### O que fazer
Transcreva sem alterações o trecho que vai da linha que contém "Given: Click the Power" até o fim dos itens, com as duas extremidades incluídas. Não inclua as imagens na resposta.

(Itens)
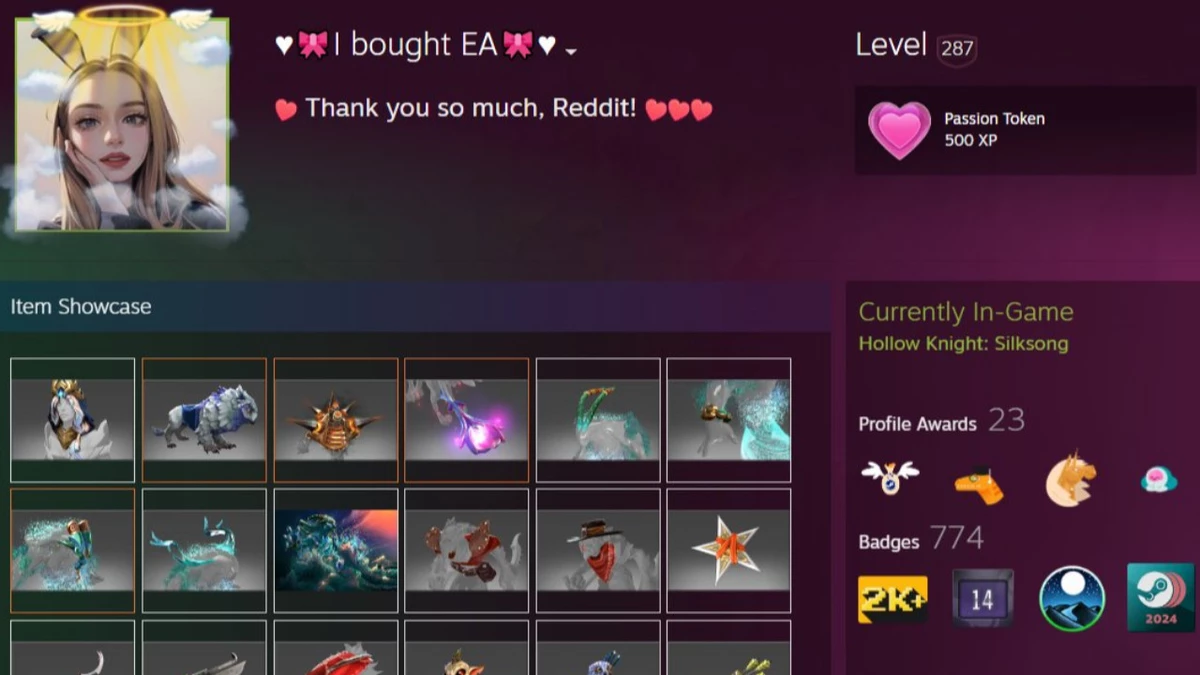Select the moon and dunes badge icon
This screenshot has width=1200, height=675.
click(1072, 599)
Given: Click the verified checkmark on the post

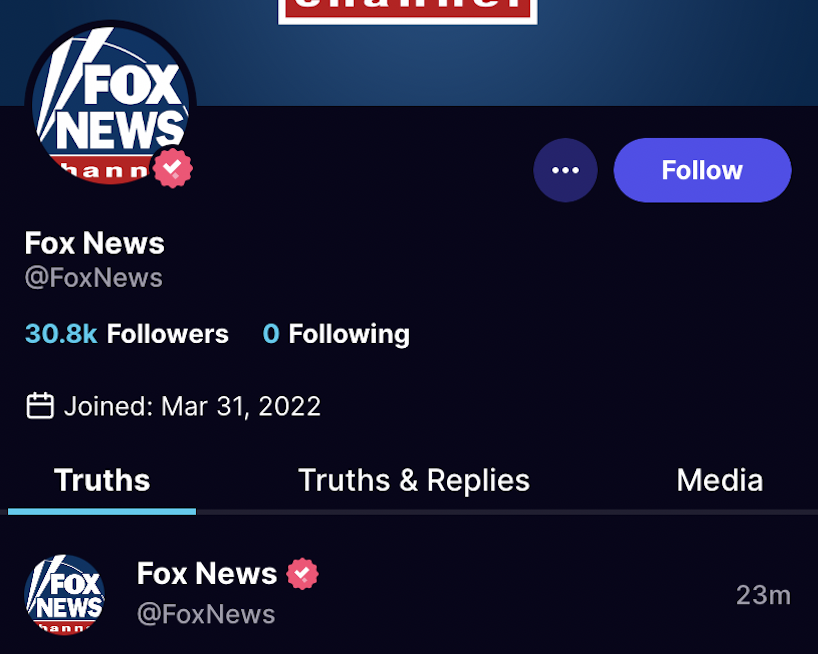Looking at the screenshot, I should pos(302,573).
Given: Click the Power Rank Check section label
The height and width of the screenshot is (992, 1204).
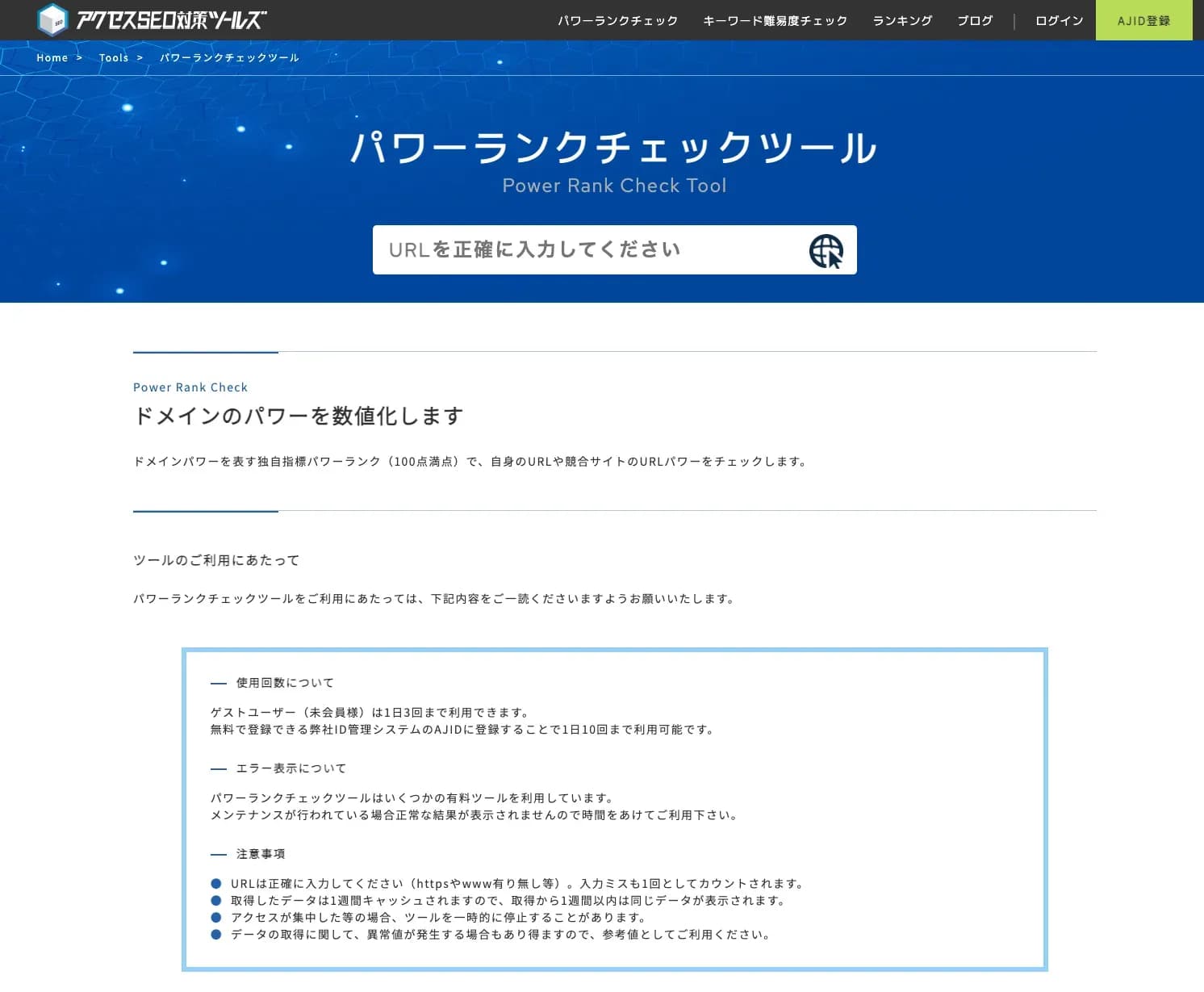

### Resolução do problema
Given: Click the Power Rank Check section label
The height and width of the screenshot is (992, 1204).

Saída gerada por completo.